Solution 3: Upload data to OSS, and then migrate the data to NAS

If you need to upload a large volume of data to the NAS file system, you can upload the data to OSS and then migrate the data from OSS to NAS. We recommend that you use this solution if the Internet bandwidth of the ECS instance cannot meet your requirements. For more information, see Upload objects and Migrate data from OSS to NAS .
Note
  • The migration service is in the public preview process. If you need to migrate your business data, you can to apply for a whitelist.
  • After you migrate your business data, the metadata may be modified. However, you can run rsync commands to restore the metadata.

Solution 4: Mount the NAS file system to an on-premises database

If your on-premises database frequently reads and writes a large volume of data to and from the NAS file system, you must create a physical connection and mount the NAS file system to the database. For more information, seeAccess an Apsara File Storage NAS file system from a local data center by using VPN Gateway and Access an Apsara File Storage NAS file system from a local IDC by using NAT Gateway.

Access uploaded data

After the data is uploaded, you can mount the NAS file system on the ECS instance or the container to which your business belongs. This allows you to share the data in the NAS file system.

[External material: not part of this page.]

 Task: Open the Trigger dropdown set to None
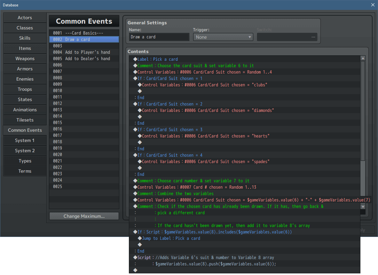[223, 37]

For example, you can mount an NFS file system on a Linux ECS instance and access data on the NAS file system in the same way as you access your local data. For more information, see Mount an NFS file system.

You can also deploy business applications on the cloud. Then, you can read and write a large volume of data to and from the NAS file system by using programs on multiple compute nodes. For example, you can Use NGINX as a proxy for Apsara File Storage NAS.